Le marché obligataire évolue en ordre dispersé vendredi après la poussée de fièvre de la veille qui a vu le taux américain à 10 ans s'approcher des 5%.
Vers 11h55, le rendement du Bund allemand à dix ans gagnait 1 point de base (0,01 point de pourcentage), à 3,52%, un nouveau plus haut depuis 2009. Le taux de l'OAT française était pratiquement stable, à 4,44%, tandis que le taux italien bondissait de 9 points de base, à 4,38%.
L'écart de taux ("spread") entre l'emprunt français à dix ans et le titre allemand de même échéance (Bund) poursuit sa progression à 94 points de base vers 11h55, selon les données d'Euronext. A la clôture de jeudi, soit 93 points de base, il s'agit de son plus haut niveau en clôture depuis mi-2012 et la crise de la dette en zone euro, d'après les données de Bloomberg.
Le rendement de l'obligation américaine à dix ans refluait quant à lui de 3 points de base, à 4,94%.
Les investisseurs attendent avec intérêt la publication à 14h30 des chiffres de l'inflation américaine pour le mois d'août, dernier indicateur majeur avant la réunion de la Réserve fédérale (Fed) la semaine prochaine.

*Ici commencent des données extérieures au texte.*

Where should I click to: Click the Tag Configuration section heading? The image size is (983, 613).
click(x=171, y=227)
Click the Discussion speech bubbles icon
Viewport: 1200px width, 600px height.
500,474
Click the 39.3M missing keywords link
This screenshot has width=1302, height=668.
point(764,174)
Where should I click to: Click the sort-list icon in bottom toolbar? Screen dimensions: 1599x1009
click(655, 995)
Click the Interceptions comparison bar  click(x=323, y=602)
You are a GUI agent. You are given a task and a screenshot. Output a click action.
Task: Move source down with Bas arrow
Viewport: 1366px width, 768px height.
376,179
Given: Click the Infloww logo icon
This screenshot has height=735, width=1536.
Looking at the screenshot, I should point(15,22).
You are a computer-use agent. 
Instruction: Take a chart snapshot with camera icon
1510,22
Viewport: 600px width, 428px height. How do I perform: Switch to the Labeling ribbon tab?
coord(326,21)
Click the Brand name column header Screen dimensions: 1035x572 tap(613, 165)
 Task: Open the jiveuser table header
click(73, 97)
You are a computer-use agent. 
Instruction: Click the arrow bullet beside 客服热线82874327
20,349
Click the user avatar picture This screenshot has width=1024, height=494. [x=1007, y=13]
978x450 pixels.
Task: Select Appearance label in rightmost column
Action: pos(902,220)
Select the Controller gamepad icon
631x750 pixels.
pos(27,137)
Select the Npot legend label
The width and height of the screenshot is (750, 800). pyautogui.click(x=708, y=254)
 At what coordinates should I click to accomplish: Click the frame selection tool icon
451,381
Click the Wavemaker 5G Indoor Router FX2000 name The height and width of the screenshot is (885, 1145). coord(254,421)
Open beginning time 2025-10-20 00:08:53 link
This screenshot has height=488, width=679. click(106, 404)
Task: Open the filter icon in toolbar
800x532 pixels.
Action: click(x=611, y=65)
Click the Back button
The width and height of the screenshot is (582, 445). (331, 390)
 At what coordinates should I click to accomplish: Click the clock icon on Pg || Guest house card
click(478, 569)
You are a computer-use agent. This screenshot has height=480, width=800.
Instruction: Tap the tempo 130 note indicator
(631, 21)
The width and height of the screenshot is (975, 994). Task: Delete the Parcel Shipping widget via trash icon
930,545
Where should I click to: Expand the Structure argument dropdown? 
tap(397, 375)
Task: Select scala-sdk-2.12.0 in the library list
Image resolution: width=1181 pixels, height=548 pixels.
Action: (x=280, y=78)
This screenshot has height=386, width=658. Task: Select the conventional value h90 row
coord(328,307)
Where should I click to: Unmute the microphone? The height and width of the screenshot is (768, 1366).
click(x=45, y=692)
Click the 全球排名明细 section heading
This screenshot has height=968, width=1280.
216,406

Les économistes interrogés par le Wall Street Journal s'attendent à un taux d'inflation de 3,4% sur un an pour le mois dernier, inchangé par rapport à celui de juillet. Ils prévoient un léger ralentissement de l'inflation de base, à 2,4%, contre 2,5% en juillet.
L'indice des prix à la production publié jeudi Outre-Atlantique est ressorti au-dessus des attentes à 5,4% alors que le consensus tablait sur 5,3% et le chiffre précédent a été révisé à la hausse également.
"De quoi tendre un peu plus les taux américains: le taux à 10 ans fleurte désormais avec les 5% (il a atteint 4,98% ce matin) et le taux à 30 ans a atteint son plus haut niveau depuis juin 2007 à 5,38%", commente Alexandre Baradez, responsable de l'analyse marché chez IG France.
"Avant la publication des chiffres d'inflation cet après-midi, les probabilités pour une hausse de taux de la Fed la semaine prochaine sont remontées à 70%. Même si ce pourcentage est élevé, il n'est toutefois par révélateur d'une certitude absolue des marchés que la Fed relèvera bien sa fourchette de taux dans quelques jours", explique-t-il.
+ La hausse des taux, un phénomène mondial +
"Pour la Banque centrale européenne (BCE) par exemple, les probabilités étaient de 99% pendant plusieurs jours avant la réunion de la banque centrale, signe que le marché était totalement convaincu qu'elle allait bien relever ses taux", souligne Alexandre Baradez.
La BCE a relevé jeudi ses trois taux directeurs de 25 points de base, sa deuxième hausse depuis le début de la guerre entre les Etats-Unis et l'Iran.
Lors de sa conférence de presse, la présidente de l'institution, Christine Lagarde, a présenté la hausse récente des rendements obligataires comme un phénomène mondial, qui ne se limite ni à la zone euro ni à un seul risque budgétaire, indique John Plassard, responsable des investissements chez Cité Gestion.
Christine Lagarde attribue cette hausse à la combinaison de l'offre de dette, de la demande de financement (notamment celle liée à l'intelligence artificielle) et du poids du marché américain.